(Entries on finding words and elements)
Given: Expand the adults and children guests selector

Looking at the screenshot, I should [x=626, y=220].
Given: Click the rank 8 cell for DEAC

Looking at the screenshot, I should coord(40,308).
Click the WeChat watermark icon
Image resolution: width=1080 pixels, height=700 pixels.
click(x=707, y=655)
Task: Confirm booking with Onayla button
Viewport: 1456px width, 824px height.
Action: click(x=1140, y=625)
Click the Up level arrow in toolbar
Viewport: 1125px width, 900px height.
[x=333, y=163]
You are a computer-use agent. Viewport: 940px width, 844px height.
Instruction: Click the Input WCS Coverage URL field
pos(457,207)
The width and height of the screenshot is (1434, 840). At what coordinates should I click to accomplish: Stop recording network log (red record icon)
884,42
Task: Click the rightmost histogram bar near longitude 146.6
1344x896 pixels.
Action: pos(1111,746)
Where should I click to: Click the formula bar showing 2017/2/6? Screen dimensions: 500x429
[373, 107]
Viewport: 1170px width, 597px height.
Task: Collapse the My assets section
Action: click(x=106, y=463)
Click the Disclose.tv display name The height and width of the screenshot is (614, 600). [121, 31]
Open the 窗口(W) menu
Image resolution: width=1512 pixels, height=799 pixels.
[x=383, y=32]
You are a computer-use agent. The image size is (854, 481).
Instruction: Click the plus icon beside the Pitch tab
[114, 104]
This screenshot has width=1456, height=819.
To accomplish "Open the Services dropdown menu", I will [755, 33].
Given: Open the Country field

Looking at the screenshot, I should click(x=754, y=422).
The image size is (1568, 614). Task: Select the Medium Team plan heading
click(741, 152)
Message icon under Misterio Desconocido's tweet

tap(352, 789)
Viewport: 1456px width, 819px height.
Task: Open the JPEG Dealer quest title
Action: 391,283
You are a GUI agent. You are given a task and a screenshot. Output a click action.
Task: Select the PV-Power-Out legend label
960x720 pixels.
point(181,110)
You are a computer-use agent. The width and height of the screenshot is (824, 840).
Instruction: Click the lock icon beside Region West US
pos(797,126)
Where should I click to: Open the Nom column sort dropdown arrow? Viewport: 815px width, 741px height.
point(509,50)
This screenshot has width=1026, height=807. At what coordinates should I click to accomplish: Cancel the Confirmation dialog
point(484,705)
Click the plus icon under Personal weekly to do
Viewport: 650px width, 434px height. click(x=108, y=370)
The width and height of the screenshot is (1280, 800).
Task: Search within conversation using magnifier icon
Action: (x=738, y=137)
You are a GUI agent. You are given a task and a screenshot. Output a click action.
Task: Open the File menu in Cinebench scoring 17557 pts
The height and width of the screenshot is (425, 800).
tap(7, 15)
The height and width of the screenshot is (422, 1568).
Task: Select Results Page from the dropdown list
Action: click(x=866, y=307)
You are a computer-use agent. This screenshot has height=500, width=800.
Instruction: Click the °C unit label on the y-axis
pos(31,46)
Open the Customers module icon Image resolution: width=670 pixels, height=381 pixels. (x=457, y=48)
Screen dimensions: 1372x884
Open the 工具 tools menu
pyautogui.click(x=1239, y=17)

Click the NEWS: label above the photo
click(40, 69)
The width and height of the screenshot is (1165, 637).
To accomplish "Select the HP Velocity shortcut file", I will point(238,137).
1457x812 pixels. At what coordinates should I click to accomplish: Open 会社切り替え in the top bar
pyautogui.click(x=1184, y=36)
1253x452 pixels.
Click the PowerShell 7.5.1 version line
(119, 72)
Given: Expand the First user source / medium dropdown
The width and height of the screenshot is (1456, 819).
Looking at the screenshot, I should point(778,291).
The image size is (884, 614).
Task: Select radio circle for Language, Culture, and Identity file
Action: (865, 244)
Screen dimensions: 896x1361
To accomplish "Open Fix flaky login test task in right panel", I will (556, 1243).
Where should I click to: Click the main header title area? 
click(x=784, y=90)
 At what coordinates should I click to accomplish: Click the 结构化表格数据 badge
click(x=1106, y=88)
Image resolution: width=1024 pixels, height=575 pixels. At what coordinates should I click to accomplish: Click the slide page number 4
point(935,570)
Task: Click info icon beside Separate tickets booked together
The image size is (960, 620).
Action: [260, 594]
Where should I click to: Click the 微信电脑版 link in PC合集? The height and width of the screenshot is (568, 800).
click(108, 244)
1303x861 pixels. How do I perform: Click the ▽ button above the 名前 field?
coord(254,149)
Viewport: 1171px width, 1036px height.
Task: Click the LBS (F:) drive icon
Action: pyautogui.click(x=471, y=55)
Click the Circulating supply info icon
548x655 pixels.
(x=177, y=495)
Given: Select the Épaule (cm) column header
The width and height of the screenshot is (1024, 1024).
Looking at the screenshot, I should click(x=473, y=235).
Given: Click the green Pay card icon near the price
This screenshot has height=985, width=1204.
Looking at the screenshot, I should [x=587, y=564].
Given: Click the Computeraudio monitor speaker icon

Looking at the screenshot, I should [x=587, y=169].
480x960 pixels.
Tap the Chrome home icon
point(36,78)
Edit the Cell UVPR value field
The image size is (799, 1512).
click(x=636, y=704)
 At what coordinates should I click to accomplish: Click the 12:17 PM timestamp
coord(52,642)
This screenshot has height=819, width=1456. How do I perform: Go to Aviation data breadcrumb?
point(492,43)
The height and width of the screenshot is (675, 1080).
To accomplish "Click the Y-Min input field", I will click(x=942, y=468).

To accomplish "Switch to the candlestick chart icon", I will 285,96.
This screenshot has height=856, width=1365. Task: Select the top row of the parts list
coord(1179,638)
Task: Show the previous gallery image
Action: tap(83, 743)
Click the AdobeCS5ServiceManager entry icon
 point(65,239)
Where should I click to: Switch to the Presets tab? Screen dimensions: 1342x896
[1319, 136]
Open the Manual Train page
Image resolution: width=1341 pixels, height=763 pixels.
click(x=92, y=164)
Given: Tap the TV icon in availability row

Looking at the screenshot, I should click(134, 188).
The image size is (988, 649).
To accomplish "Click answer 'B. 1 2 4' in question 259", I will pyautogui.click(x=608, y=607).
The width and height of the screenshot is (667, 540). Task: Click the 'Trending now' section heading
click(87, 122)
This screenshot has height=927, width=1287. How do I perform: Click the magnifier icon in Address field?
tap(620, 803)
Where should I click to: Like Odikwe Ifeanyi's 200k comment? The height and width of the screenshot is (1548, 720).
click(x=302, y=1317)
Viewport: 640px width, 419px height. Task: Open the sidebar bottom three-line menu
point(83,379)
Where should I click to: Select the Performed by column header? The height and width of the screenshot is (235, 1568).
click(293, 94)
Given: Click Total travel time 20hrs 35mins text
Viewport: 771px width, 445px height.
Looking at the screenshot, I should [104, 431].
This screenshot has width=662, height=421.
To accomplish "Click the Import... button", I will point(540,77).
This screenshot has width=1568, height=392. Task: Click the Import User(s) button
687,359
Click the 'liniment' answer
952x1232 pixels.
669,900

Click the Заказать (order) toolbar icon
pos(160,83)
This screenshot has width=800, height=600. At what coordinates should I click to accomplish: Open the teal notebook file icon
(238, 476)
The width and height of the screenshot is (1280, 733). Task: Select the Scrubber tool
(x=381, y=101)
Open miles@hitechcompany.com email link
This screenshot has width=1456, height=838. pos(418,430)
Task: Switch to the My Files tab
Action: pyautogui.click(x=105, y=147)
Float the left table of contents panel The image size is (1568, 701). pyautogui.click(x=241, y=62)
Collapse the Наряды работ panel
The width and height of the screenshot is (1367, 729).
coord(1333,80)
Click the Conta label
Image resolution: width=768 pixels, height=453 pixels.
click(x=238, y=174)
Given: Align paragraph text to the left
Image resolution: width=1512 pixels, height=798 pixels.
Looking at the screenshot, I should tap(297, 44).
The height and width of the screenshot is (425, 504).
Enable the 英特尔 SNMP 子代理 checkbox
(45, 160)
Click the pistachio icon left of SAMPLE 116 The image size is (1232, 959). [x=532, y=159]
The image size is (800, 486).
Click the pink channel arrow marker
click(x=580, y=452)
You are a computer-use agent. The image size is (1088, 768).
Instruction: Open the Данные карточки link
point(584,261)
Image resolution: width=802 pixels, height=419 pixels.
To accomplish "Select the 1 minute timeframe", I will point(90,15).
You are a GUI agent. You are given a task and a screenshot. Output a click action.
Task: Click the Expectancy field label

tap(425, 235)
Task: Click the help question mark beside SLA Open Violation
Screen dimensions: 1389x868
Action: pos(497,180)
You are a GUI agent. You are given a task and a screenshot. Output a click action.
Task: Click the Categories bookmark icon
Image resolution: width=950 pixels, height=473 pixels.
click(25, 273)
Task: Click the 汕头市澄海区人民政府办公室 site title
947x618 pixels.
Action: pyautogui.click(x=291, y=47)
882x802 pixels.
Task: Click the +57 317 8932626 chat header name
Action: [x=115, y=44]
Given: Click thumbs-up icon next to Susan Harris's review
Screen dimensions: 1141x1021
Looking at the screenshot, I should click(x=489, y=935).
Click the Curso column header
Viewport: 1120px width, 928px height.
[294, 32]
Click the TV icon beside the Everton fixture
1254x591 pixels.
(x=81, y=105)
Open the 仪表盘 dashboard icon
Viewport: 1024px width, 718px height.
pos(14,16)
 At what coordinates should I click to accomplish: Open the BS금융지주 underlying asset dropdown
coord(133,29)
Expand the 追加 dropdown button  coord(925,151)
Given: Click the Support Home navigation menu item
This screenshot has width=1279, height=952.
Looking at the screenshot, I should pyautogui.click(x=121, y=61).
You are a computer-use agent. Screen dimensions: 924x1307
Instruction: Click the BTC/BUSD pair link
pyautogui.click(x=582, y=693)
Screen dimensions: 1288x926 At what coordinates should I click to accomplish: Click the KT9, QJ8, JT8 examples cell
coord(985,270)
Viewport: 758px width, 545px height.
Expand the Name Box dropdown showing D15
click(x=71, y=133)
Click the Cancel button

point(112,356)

> [WHAT TO PRODUCE]:
Repeat the lines from the one containing "The width and height of the screenshot is (667, 540)." up to and including the one containing "click(x=238, y=174)", unchanged.

> [WRITTEN ANSWER]:
The width and height of the screenshot is (667, 540). Task: Click the 'Trending now' section heading
click(87, 122)
This screenshot has height=927, width=1287. How do I perform: Click the magnifier icon in Address field?
tap(620, 803)
Where should I click to: Like Odikwe Ifeanyi's 200k comment? The height and width of the screenshot is (1548, 720).
click(x=302, y=1317)
Viewport: 640px width, 419px height. Task: Open the sidebar bottom three-line menu
point(83,379)
Where should I click to: Select the Performed by column header? The height and width of the screenshot is (235, 1568).
click(293, 94)
Given: Click Total travel time 20hrs 35mins text
Viewport: 771px width, 445px height.
Looking at the screenshot, I should [104, 431].
This screenshot has width=662, height=421.
To accomplish "Click the Import... button", I will point(540,77).
This screenshot has width=1568, height=392. Task: Click the Import User(s) button
687,359
Click the 'liniment' answer
952x1232 pixels.
669,900

Click the Заказать (order) toolbar icon
pos(160,83)
This screenshot has width=800, height=600. At what coordinates should I click to accomplish: Open the teal notebook file icon
(238, 476)
The width and height of the screenshot is (1280, 733). Task: Select the Scrubber tool
(x=381, y=101)
Open miles@hitechcompany.com email link
This screenshot has width=1456, height=838. pos(418,430)
Task: Switch to the My Files tab
Action: pyautogui.click(x=105, y=147)
Float the left table of contents panel The image size is (1568, 701). pyautogui.click(x=241, y=62)
Collapse the Наряды работ panel
The width and height of the screenshot is (1367, 729).
coord(1333,80)
Click the Conta label
Image resolution: width=768 pixels, height=453 pixels.
click(x=238, y=174)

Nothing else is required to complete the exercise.